Hay otro momento óptimo de la actuación de James Mason en el cine (nadie parece haberlo visto nunca en el teatro) y ocurre en toda Lolita. Allí, a pesar de la belleza blonda de Sue Lyon (que debiera haber sido menos canéfora y más impúber), del patetismo grasoso y grosero de Shelley Winters y la historia inmortal, amoral del hombre maduro que pudre a una púber americana con sus encantos europeos, podemos gozar a ese Humbert Humbert del cine que por dos veces se somete a la tiranía del sexo de Sue, su Sue, nuestra Lolita. Uno de ellos es visible tras los créditos (o nombres propios de actores, actrices y técnicos) y muestra a James Mason en una labor de amor esclavo.

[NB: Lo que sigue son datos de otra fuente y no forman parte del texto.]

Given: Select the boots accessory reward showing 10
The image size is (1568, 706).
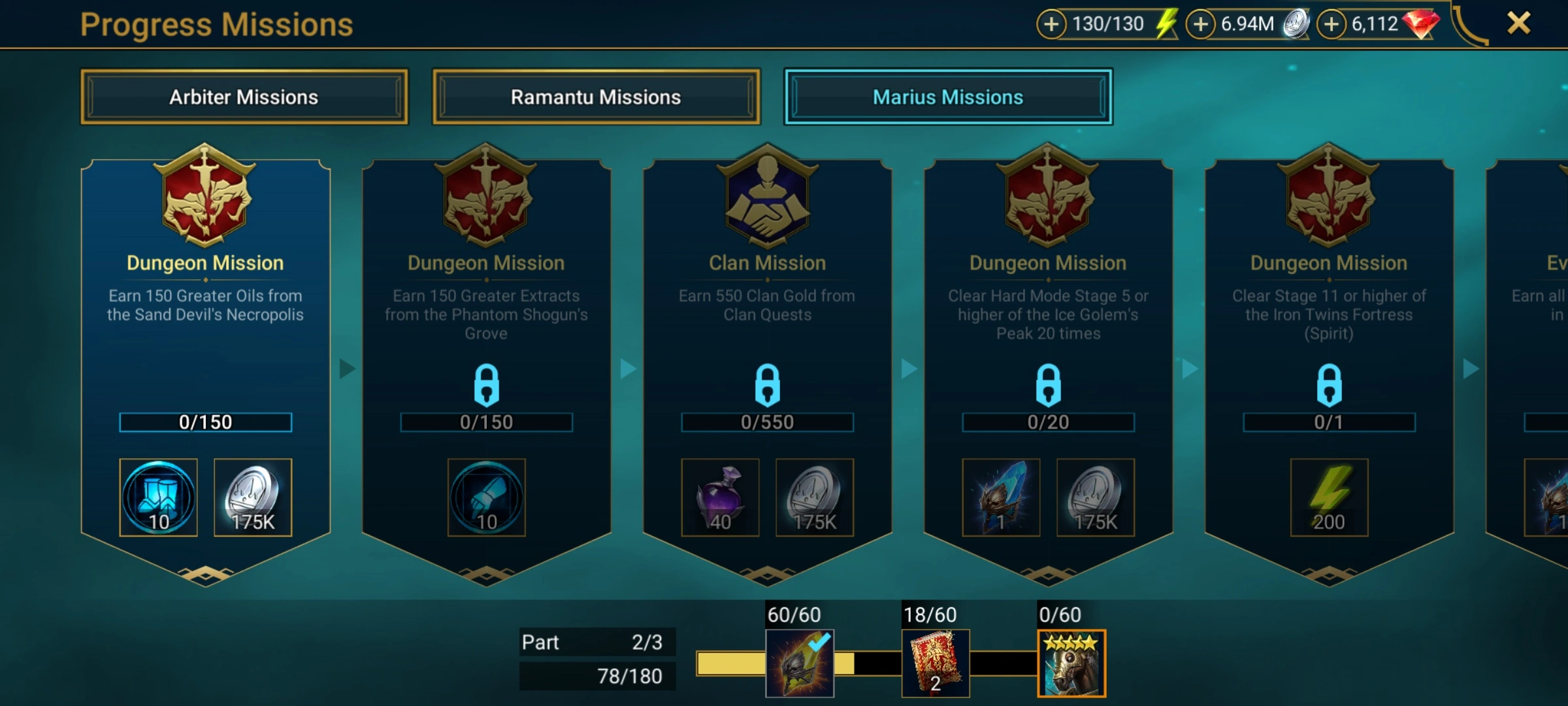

El humilde Humbert Humbert pinta una a una cada uña de los pies de Lolita Lyon. Esta escena es de un erotismo tan germano que nos sorprende encontrarla en una película tan americana como un rascacielos, aunque haya sido rodada en Inglaterra. Luego nos damos cuenta de que fue utilizada primero en Scarlet Street, casi veinte años antes, por un director alemán. Esta forma de servidumbre humana no pertenece ni al ruso Nabokov ni al judío americano Stanley Kubrick (a veces llamado Stanley Hubris) sino al espíritu teutón y burlón de Fritz Lang y al arte pictórico de Edward G. Robinson. A pesar de este robo con atenuantes, Lolita es un triunfo de Kubrick, pero sobre todo es un triunfo de James Mason.

Como en Lolita, como en Lord Jim, como en Los juicios de Oscar Wilde, James Mason, imitando a Ricardo III, ya que no podía ser el bello galán se dedicó a ser, con mesura, el villano asiduo. Aún en la televisión, como en la larga Verdadera historia de Frankenstein. O en el cine actual, como en el sedoso, sevicioso neonazi de Los muchachos de Brasil. Pero prefiero recordarlo siempre como el suave y siniestro Vandamm, tan cerca de la palabra damned por condenado, y tan libre en su juego histriónico. Habría que decirle a James Mason ahora lo que él dijo a Cary Grant antes de enviarle al otro mundo: «Que tenga usted muy buen viaje». Pero fue Hitchcock quien tuvo, como siempre, la última palabra, que era su axioma para el buen cine: «A mejor villano, mejor película». Estaba hablando, por supuesto, de James Mason.